## Directions for this task
Give the entries again exactly, every one of them.

## Pixel coordinate grounding data
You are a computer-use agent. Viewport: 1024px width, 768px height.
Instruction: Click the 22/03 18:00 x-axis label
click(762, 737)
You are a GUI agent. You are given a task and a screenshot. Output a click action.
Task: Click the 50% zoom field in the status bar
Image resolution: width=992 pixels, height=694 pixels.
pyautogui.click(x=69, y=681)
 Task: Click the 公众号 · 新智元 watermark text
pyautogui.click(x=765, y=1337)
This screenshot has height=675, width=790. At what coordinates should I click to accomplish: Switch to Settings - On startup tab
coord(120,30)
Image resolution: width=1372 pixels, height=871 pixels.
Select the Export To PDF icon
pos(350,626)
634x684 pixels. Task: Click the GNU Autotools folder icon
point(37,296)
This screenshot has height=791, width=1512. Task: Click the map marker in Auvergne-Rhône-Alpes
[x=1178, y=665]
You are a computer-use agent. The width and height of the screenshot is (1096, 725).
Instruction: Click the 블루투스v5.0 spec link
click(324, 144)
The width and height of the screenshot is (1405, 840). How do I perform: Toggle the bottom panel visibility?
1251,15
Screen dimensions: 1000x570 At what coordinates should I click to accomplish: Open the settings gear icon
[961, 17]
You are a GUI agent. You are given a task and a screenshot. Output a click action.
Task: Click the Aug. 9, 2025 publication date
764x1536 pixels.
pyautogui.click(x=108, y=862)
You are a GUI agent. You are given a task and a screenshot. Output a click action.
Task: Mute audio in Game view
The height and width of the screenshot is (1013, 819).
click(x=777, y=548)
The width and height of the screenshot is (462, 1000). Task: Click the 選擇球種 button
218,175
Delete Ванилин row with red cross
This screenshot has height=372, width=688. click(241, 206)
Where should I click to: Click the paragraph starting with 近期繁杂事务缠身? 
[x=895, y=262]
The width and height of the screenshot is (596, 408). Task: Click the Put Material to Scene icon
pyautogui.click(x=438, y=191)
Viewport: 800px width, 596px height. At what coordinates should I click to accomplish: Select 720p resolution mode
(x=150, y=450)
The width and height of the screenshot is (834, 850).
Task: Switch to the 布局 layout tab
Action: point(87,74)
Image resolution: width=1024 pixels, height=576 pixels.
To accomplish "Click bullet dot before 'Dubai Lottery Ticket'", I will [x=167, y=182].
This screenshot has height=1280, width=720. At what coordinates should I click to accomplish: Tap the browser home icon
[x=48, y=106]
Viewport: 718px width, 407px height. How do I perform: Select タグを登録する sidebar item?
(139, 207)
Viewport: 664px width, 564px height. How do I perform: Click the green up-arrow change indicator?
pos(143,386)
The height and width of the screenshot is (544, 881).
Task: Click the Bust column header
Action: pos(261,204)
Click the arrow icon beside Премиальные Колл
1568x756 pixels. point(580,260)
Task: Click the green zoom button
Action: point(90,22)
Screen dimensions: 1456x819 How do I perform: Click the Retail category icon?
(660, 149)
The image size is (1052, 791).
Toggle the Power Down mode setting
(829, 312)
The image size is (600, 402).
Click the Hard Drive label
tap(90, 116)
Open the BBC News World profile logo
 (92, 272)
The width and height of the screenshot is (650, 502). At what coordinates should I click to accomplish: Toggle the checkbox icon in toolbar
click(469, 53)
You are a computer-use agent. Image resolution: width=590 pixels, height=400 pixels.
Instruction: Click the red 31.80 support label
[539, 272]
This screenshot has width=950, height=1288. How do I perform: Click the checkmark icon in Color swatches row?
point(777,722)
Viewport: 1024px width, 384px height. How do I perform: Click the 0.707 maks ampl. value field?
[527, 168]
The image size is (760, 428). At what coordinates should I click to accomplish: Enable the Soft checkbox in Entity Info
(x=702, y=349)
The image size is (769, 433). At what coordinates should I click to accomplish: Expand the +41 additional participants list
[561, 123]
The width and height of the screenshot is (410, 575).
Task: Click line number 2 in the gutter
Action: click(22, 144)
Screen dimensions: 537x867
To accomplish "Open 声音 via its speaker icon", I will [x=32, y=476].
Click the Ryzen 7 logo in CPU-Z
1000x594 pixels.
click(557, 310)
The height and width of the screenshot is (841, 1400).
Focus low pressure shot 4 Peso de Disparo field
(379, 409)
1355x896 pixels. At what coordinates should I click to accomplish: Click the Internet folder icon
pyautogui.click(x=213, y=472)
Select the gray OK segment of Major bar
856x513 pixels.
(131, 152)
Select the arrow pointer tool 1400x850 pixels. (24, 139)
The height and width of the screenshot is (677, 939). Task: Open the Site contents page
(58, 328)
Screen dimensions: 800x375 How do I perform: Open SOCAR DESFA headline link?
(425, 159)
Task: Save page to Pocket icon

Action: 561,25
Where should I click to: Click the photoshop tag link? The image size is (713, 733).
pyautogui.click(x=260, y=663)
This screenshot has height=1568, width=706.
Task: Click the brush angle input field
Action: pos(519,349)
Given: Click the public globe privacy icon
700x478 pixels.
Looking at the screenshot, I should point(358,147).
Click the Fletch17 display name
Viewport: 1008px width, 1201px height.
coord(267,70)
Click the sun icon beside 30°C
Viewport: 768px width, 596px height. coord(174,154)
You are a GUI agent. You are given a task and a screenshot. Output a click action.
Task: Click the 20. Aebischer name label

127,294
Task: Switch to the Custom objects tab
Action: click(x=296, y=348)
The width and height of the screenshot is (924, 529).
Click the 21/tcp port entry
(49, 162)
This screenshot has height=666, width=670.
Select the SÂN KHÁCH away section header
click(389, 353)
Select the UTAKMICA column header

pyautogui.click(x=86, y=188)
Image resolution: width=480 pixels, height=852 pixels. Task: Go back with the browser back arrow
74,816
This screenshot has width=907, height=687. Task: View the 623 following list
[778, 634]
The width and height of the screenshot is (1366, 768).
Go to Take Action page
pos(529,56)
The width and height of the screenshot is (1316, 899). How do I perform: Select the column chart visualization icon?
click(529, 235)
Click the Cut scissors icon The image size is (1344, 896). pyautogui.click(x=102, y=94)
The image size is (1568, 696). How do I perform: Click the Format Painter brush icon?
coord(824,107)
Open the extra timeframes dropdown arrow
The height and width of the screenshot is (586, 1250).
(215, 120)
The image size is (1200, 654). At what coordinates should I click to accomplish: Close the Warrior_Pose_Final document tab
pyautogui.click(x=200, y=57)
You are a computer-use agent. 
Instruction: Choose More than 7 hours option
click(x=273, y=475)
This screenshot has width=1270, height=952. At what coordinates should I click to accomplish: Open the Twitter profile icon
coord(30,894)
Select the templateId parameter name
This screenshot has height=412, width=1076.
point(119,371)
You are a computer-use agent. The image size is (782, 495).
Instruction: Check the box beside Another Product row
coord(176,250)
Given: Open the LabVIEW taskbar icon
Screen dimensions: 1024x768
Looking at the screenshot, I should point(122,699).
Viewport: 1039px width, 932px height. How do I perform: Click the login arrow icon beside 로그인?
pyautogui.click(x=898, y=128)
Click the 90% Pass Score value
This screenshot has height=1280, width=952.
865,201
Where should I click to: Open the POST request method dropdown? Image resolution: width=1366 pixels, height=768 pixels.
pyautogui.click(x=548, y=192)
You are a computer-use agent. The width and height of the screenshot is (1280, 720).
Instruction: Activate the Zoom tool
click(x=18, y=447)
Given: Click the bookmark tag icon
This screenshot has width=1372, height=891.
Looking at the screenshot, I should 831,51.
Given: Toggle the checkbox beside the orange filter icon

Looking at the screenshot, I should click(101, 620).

## Exercise answer
You are a computer-use agent. Viewport: 1024px width, 768px height.
Instruction: Click the 22/03 18:00 x-axis label
click(762, 737)
You are a GUI agent. You are given a task and a screenshot. Output a click action.
Task: Click the 50% zoom field in the status bar
Image resolution: width=992 pixels, height=694 pixels.
pyautogui.click(x=69, y=681)
 Task: Click the 公众号 · 新智元 watermark text
pyautogui.click(x=765, y=1337)
This screenshot has height=675, width=790. At what coordinates should I click to accomplish: Switch to Settings - On startup tab
coord(120,30)
Image resolution: width=1372 pixels, height=871 pixels.
Select the Export To PDF icon
pos(350,626)
634x684 pixels. Task: Click the GNU Autotools folder icon
point(37,296)
This screenshot has height=791, width=1512. Task: Click the map marker in Auvergne-Rhône-Alpes
[x=1178, y=665]
You are a computer-use agent. The width and height of the screenshot is (1096, 725).
Instruction: Click the 블루투스v5.0 spec link
click(324, 144)
The width and height of the screenshot is (1405, 840). How do I perform: Toggle the bottom panel visibility?
1251,15
Screen dimensions: 1000x570 At what coordinates should I click to accomplish: Open the settings gear icon
[961, 17]
You are a GUI agent. You are given a task and a screenshot. Output a click action.
Task: Click the Aug. 9, 2025 publication date
764x1536 pixels.
pyautogui.click(x=108, y=862)
You are a GUI agent. You are given a task and a screenshot. Output a click action.
Task: Mute audio in Game view
The height and width of the screenshot is (1013, 819).
click(x=777, y=548)
The width and height of the screenshot is (462, 1000). Task: Click the 選擇球種 button
218,175
Delete Ванилин row with red cross
This screenshot has height=372, width=688. click(241, 206)
Where should I click to: Click the paragraph starting with 近期繁杂事务缠身? 
[x=895, y=262]
The width and height of the screenshot is (596, 408). Task: Click the Put Material to Scene icon
pyautogui.click(x=438, y=191)
Viewport: 800px width, 596px height. At what coordinates should I click to accomplish: Select 720p resolution mode
(x=150, y=450)
The width and height of the screenshot is (834, 850).
Task: Switch to the 布局 layout tab
Action: point(87,74)
Image resolution: width=1024 pixels, height=576 pixels.
To accomplish "Click bullet dot before 'Dubai Lottery Ticket'", I will [x=167, y=182].
This screenshot has height=1280, width=720. At what coordinates should I click to accomplish: Tap the browser home icon
[x=48, y=106]
Viewport: 718px width, 407px height. How do I perform: Select タグを登録する sidebar item?
(139, 207)
Viewport: 664px width, 564px height. How do I perform: Click the green up-arrow change indicator?
pos(143,386)
The height and width of the screenshot is (544, 881).
Task: Click the Bust column header
Action: pos(261,204)
Click the arrow icon beside Премиальные Колл
1568x756 pixels. point(580,260)
Task: Click the green zoom button
Action: point(90,22)
Screen dimensions: 1456x819 How do I perform: Click the Retail category icon?
(660, 149)
The image size is (1052, 791).
Toggle the Power Down mode setting
(829, 312)
The image size is (600, 402).
Click the Hard Drive label
tap(90, 116)
Open the BBC News World profile logo
 (92, 272)
The width and height of the screenshot is (650, 502). At what coordinates should I click to accomplish: Toggle the checkbox icon in toolbar
click(469, 53)
You are a computer-use agent. Image resolution: width=590 pixels, height=400 pixels.
Instruction: Click the red 31.80 support label
[539, 272]
This screenshot has width=950, height=1288. How do I perform: Click the checkmark icon in Color swatches row?
point(777,722)
Viewport: 1024px width, 384px height. How do I perform: Click the 0.707 maks ampl. value field?
[527, 168]
The image size is (760, 428). At what coordinates should I click to accomplish: Enable the Soft checkbox in Entity Info
(x=702, y=349)
The image size is (769, 433). At what coordinates should I click to accomplish: Expand the +41 additional participants list
[561, 123]
The width and height of the screenshot is (410, 575).
Task: Click line number 2 in the gutter
Action: click(22, 144)
Screen dimensions: 537x867
To accomplish "Open 声音 via its speaker icon", I will [x=32, y=476].
Click the Ryzen 7 logo in CPU-Z
1000x594 pixels.
click(557, 310)
The height and width of the screenshot is (841, 1400).
Focus low pressure shot 4 Peso de Disparo field
(379, 409)
1355x896 pixels. At what coordinates should I click to accomplish: Click the Internet folder icon
pyautogui.click(x=213, y=472)
Select the gray OK segment of Major bar
856x513 pixels.
(131, 152)
Select the arrow pointer tool 1400x850 pixels. (24, 139)
The height and width of the screenshot is (677, 939). Task: Open the Site contents page
(58, 328)
Screen dimensions: 800x375 How do I perform: Open SOCAR DESFA headline link?
(425, 159)
Task: Save page to Pocket icon

Action: 561,25
Where should I click to: Click the photoshop tag link? The image size is (713, 733).
pyautogui.click(x=260, y=663)
This screenshot has height=1568, width=706.
Task: Click the brush angle input field
Action: pos(519,349)
Given: Click the public globe privacy icon
700x478 pixels.
Looking at the screenshot, I should point(358,147).
Click the Fletch17 display name
Viewport: 1008px width, 1201px height.
coord(267,70)
Click the sun icon beside 30°C
Viewport: 768px width, 596px height. coord(174,154)
You are a GUI agent. You are given a task and a screenshot. Output a click action.
Task: Click the 20. Aebischer name label

127,294
Task: Switch to the Custom objects tab
Action: click(x=296, y=348)
The width and height of the screenshot is (924, 529).
Click the 21/tcp port entry
(49, 162)
This screenshot has height=666, width=670.
Select the SÂN KHÁCH away section header
click(389, 353)
Select the UTAKMICA column header

pyautogui.click(x=86, y=188)
Image resolution: width=480 pixels, height=852 pixels. Task: Go back with the browser back arrow
74,816
This screenshot has width=907, height=687. Task: View the 623 following list
[778, 634]
The width and height of the screenshot is (1366, 768).
Go to Take Action page
pos(529,56)
The width and height of the screenshot is (1316, 899). How do I perform: Select the column chart visualization icon?
click(529, 235)
Click the Cut scissors icon The image size is (1344, 896). pyautogui.click(x=102, y=94)
The image size is (1568, 696). How do I perform: Click the Format Painter brush icon?
coord(824,107)
Open the extra timeframes dropdown arrow
The height and width of the screenshot is (586, 1250).
(215, 120)
The image size is (1200, 654). At what coordinates should I click to accomplish: Close the Warrior_Pose_Final document tab
pyautogui.click(x=200, y=57)
You are a computer-use agent. 
Instruction: Choose More than 7 hours option
click(x=273, y=475)
This screenshot has width=1270, height=952. At what coordinates should I click to accomplish: Open the Twitter profile icon
coord(30,894)
Select the templateId parameter name
This screenshot has height=412, width=1076.
point(119,371)
You are a computer-use agent. The image size is (782, 495).
Instruction: Check the box beside Another Product row
coord(176,250)
Given: Open the LabVIEW taskbar icon
Screen dimensions: 1024x768
Looking at the screenshot, I should point(122,699).
Viewport: 1039px width, 932px height. How do I perform: Click the login arrow icon beside 로그인?
pyautogui.click(x=898, y=128)
Click the 90% Pass Score value
This screenshot has height=1280, width=952.
865,201
Where should I click to: Open the POST request method dropdown? Image resolution: width=1366 pixels, height=768 pixels.
pyautogui.click(x=548, y=192)
You are a computer-use agent. The width and height of the screenshot is (1280, 720).
Instruction: Activate the Zoom tool
click(x=18, y=447)
Given: Click the bookmark tag icon
This screenshot has width=1372, height=891.
Looking at the screenshot, I should 831,51.
Given: Toggle the checkbox beside the orange filter icon

Looking at the screenshot, I should click(101, 620).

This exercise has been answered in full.